## INSTRUCTIONS FOR THE TASK
Your task is to give the number of lines below that contain "computer". Give no other text.

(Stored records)
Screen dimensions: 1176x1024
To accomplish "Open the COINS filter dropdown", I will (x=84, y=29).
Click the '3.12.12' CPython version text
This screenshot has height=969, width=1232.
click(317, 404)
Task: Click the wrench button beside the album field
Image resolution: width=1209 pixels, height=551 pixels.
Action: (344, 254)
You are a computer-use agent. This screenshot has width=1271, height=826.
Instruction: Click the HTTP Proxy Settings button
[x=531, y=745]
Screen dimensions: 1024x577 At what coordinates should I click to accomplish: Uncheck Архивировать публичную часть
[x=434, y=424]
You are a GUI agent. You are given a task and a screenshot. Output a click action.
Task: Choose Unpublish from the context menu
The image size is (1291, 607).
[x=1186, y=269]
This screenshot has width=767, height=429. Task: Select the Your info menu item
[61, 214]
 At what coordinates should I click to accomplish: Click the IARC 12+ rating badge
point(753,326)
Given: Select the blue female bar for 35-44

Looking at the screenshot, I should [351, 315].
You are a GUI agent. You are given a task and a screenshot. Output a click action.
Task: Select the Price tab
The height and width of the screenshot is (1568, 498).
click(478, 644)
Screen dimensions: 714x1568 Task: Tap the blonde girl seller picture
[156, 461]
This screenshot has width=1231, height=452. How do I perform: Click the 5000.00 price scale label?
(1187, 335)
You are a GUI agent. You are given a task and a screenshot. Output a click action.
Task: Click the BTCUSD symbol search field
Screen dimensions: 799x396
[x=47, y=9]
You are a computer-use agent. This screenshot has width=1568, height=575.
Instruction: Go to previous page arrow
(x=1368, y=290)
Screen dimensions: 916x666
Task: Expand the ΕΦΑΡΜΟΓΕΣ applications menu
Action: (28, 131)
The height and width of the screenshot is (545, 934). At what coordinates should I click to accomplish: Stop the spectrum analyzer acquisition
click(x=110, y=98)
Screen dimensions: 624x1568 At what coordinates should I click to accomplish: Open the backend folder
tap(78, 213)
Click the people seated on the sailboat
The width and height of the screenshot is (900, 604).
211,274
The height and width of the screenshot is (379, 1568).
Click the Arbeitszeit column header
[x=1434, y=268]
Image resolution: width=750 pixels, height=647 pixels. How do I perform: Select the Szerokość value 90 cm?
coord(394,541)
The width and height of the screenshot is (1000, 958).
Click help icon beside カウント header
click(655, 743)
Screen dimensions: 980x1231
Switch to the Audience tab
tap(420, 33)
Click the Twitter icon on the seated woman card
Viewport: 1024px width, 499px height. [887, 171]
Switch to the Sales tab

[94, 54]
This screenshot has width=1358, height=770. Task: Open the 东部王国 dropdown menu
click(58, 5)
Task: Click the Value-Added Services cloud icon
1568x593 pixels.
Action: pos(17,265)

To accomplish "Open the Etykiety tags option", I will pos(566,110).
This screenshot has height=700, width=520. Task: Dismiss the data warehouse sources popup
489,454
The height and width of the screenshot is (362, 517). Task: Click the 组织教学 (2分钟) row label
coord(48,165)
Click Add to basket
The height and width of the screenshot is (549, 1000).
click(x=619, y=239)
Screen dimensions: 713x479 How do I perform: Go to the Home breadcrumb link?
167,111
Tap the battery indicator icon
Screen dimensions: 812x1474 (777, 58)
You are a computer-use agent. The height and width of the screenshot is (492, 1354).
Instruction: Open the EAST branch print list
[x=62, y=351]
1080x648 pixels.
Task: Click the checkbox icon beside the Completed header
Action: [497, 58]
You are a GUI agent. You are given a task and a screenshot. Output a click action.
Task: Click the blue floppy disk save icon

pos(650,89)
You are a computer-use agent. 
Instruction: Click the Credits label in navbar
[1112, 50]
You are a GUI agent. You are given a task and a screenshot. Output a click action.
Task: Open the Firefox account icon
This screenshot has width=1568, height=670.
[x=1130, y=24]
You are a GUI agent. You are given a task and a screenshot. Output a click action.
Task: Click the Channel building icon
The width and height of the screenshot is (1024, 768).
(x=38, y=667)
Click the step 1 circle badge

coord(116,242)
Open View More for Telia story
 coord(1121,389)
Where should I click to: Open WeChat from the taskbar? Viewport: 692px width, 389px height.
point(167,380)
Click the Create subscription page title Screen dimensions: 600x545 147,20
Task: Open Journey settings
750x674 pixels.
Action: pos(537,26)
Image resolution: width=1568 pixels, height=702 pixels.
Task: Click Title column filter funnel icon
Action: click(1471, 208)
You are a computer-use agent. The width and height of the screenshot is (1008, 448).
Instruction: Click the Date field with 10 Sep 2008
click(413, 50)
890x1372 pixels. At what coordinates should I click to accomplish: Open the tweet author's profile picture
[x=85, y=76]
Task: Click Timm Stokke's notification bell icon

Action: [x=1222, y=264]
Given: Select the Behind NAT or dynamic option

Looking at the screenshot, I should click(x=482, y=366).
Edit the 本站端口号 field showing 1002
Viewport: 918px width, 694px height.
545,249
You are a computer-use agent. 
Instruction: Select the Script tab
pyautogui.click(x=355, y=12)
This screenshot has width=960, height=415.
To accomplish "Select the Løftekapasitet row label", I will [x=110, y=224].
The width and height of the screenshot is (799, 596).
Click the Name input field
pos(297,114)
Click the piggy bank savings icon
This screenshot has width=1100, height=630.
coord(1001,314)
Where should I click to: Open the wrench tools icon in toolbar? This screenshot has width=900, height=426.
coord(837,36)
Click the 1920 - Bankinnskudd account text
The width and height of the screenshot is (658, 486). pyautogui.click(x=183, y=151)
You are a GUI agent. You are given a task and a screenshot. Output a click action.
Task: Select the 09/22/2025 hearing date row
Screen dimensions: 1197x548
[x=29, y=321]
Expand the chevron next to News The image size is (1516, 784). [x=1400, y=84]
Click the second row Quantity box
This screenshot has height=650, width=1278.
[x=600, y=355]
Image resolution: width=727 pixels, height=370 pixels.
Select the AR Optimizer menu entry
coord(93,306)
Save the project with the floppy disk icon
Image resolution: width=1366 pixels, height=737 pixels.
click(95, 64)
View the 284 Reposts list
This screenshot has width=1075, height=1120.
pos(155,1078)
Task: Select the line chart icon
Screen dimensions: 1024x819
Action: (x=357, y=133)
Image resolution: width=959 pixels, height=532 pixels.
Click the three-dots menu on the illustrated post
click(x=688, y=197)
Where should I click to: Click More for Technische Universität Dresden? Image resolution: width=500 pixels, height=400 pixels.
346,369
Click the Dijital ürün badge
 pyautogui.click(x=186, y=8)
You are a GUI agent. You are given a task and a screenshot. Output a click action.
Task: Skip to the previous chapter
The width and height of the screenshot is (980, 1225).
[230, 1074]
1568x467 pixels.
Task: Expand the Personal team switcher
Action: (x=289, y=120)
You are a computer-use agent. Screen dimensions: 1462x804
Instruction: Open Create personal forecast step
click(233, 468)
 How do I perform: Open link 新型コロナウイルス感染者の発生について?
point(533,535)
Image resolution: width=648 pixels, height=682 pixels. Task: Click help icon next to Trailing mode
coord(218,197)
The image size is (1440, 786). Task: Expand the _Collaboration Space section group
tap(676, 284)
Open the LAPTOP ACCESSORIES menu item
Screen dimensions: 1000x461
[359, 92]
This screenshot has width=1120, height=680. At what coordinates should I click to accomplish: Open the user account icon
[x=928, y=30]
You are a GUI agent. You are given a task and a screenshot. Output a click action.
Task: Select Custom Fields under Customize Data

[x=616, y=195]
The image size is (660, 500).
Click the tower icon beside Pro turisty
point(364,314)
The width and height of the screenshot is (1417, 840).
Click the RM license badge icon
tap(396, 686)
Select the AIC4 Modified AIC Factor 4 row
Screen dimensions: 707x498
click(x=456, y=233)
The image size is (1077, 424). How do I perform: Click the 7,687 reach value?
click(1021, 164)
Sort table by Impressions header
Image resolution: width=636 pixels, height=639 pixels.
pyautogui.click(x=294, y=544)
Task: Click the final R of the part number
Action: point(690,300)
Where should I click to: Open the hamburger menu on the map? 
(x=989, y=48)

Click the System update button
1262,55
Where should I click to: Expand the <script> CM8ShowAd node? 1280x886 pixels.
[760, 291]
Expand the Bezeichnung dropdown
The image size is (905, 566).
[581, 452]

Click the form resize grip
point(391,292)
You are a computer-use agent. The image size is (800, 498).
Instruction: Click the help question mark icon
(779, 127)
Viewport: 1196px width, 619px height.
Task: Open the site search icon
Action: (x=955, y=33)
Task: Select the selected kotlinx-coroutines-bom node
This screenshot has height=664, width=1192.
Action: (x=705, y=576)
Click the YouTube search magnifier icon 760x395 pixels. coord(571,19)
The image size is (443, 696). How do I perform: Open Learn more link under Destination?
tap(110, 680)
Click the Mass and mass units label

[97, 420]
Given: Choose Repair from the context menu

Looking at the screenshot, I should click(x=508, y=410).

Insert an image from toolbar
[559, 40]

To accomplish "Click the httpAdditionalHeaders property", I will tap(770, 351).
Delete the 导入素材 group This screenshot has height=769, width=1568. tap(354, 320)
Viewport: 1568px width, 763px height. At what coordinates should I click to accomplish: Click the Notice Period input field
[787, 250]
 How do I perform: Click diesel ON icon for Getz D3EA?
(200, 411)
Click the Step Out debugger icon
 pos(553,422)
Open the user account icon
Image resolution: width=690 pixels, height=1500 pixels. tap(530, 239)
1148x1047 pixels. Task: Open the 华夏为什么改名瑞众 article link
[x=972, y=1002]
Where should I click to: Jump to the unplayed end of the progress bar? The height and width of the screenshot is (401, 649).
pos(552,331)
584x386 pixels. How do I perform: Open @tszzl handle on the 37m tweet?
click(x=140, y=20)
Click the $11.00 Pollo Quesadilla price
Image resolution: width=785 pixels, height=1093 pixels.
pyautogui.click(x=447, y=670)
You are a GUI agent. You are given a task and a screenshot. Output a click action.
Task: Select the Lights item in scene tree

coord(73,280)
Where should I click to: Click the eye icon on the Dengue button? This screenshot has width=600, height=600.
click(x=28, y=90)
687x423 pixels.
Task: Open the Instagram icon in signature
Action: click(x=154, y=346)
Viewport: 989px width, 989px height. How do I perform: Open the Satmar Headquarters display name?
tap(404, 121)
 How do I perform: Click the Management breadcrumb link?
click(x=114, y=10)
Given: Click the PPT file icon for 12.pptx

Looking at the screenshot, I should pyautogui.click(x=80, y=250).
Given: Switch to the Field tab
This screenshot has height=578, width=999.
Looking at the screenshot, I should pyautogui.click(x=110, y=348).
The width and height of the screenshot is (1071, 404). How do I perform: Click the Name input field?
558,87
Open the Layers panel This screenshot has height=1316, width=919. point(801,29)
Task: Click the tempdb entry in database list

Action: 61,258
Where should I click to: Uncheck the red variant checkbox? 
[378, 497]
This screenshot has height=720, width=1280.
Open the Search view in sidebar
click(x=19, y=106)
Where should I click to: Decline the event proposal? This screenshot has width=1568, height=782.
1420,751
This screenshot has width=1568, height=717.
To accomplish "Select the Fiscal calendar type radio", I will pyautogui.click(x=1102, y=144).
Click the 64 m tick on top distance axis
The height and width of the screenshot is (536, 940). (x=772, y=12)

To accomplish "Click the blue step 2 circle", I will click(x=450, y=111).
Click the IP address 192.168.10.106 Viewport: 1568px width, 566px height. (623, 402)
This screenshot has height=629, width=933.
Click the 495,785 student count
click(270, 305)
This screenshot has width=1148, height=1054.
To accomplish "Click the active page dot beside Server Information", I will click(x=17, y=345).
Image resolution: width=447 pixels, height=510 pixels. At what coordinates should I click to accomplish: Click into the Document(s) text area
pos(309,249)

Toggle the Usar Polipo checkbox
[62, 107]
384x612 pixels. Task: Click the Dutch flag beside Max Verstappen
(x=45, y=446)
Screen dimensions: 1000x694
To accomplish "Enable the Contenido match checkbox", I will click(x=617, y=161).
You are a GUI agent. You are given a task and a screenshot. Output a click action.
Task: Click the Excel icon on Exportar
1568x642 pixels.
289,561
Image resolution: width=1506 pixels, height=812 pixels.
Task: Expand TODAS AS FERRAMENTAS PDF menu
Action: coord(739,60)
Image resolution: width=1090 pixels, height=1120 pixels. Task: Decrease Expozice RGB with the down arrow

## RESULT OF THE TASK
8